With all of the petty bickering, games, negative campaigns and seeming inability to get anything real done, it’s pretty easy to get grouchy about the American political system.
Need a pick-me-up? All you have to do is attend a ceremony during which people from dozens of different countries take the oath of allegiance to the United States to become naturalized citizens.
What a gust of fresh air. On Constitution Day, also known as September 17, some 111 people from 52 countries pledged their loyalty to the United States in a ceremony at the Charles Pinckney National Historic Site in Mount Pleasant. Pinckney (1757-1824), a former South Carolina governor, was one of four of South Carolina’s signers of the U.S. Constitution.
Some 300 others witnessed as U.S. District Judge Richard M. Gergel administered the oath to these new Americans, several of whom held small American flags in their hands.
Marine Lance Cpl. Tung Vi Lam, a native of Vietnam, said becoming a U.S. citizen on Tuesday was his rebirth.
“I’ll start off all over again,” said the 20-year-old who came to the country nine years ago. Today, he’s serving at Marine Corps Air Station Beaufort.
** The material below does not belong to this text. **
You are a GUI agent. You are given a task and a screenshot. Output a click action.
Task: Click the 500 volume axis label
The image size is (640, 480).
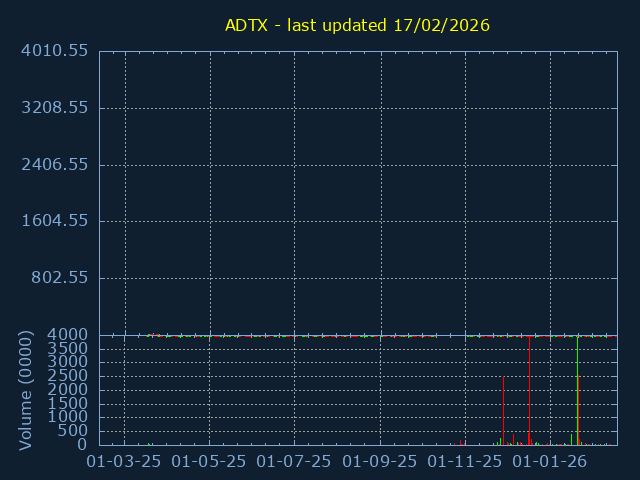[72, 431]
Another active duty member of the military who took the oath was Senior Airman Alvaro Koo, a 24-year-old native of Panama serving at Shaw Air Force Base in Sumter. He said he was proud to be an American.
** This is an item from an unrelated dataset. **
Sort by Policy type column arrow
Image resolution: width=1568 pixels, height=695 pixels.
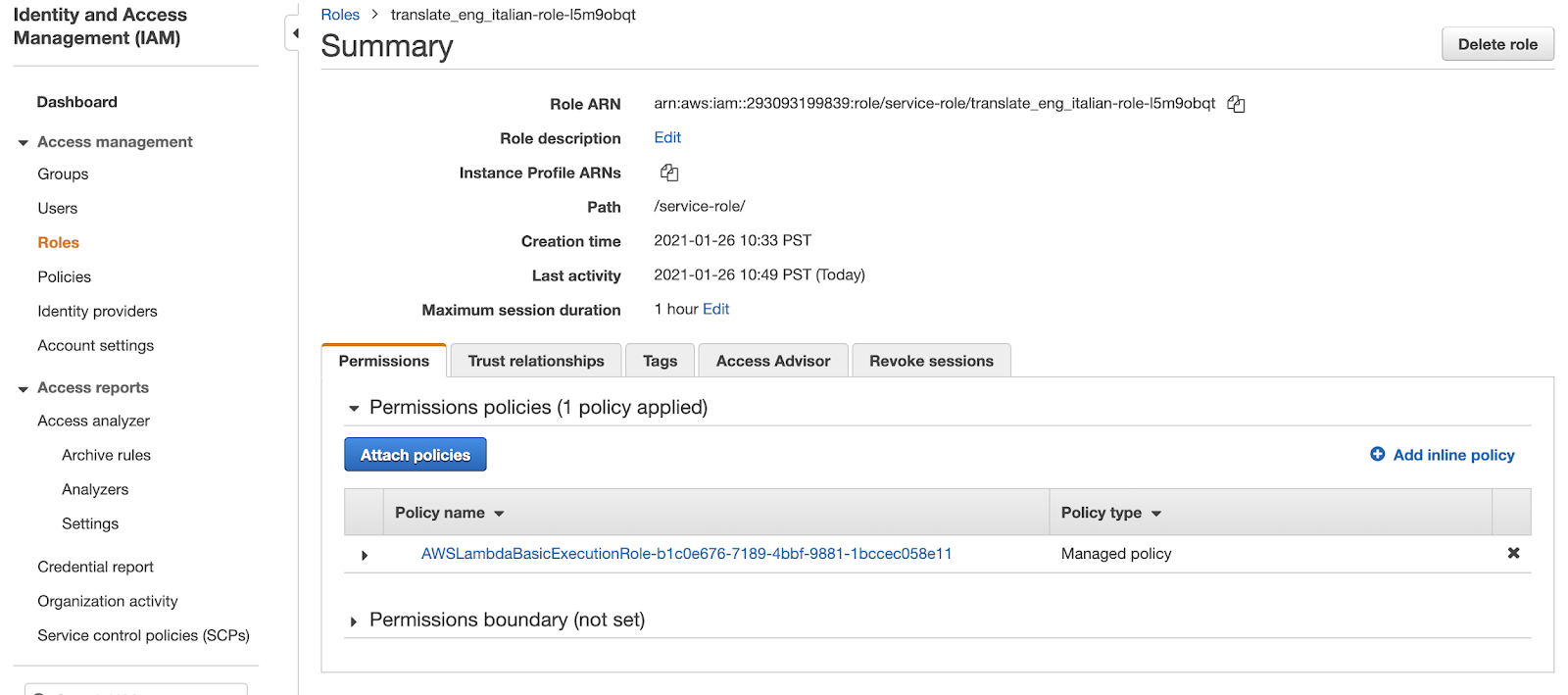pos(1156,514)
“Now I’m actually part of the country I’m serving,” he said.
Tuesday’s ceremony was a dream come true for Liliana Gonzalez Lindsay, a native of Argentina.
“I feel so emotional,” she said. “I’ve wished for this for a long time.”
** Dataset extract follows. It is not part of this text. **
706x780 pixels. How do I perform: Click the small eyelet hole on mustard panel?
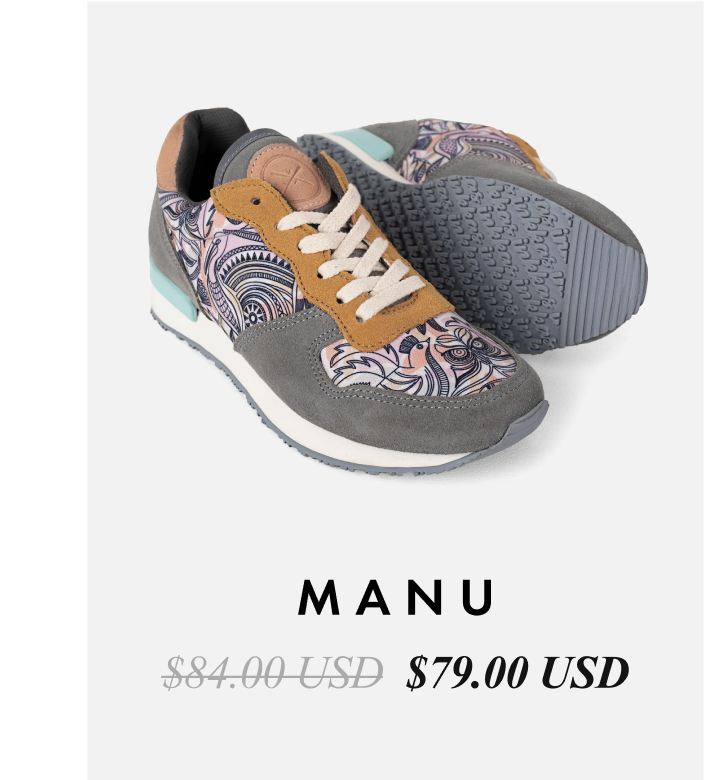[x=256, y=201]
What was inspiring during the ceremony was the palpable sense that these new citizens — some 5,000 of whom are sworn in throughout the Palmetto State ever year — are refreshing our democracy. There’s a sense that the country’s values of being a beacon of liberty still shines throughout a world that may trample on individual freedoms. It may sound hokey, but the tent on the grounds of the home of a framer of a constitution seemed to burst with hope for a better tomorrow.
Gergel captured this sentiment during remarks before administering the oath when he shared how his four grandparents became U.S. citizens, two of whom pledged allegiance to the United States in the very courtroom in which he now practices.
“I know that each of you made the courageous decision to leave your native land and to come to America in hope for a better life for yourselves and future generations of your family,” Gergel said. “My four grandparents made the same choice nearly 100 years ago, leaving behind their native Poland and Russia and beloved family members.
“My mother’s parents, Samuel and Rebecca Friedman, were so proud of their American citizenship that they hung their framed citizenship certificates, nearly identical to the one you will receive today, in their living room.”
Today, those certificates hang on a wall in Gergel’s office in the federal courthouse in Charleston.
“While my grandparents passionately loved this country and all the opportunity it provided to them, I am confident that they never imagined that their grandson would one day be nominated as a federal judge by the President of the United States and himself conduct naturalization ceremonies like the ones in which they had participated.”
You could hear a pin drop.
At the end of his remarks, Gergel summed up three words then repeated by many in the audience — “Only in America.”
When things get tough and rancorous at the Statehouse or U.S. Capital, our leaders should be inspired by the stories of the thousands of people still coming to America to become citizens and the millions who want to come here.
The people who became new Americans this month don’t take their new freedoms for granted. They worked hard to get them. And that’s something that all of us born here should remember more often than we usually do now.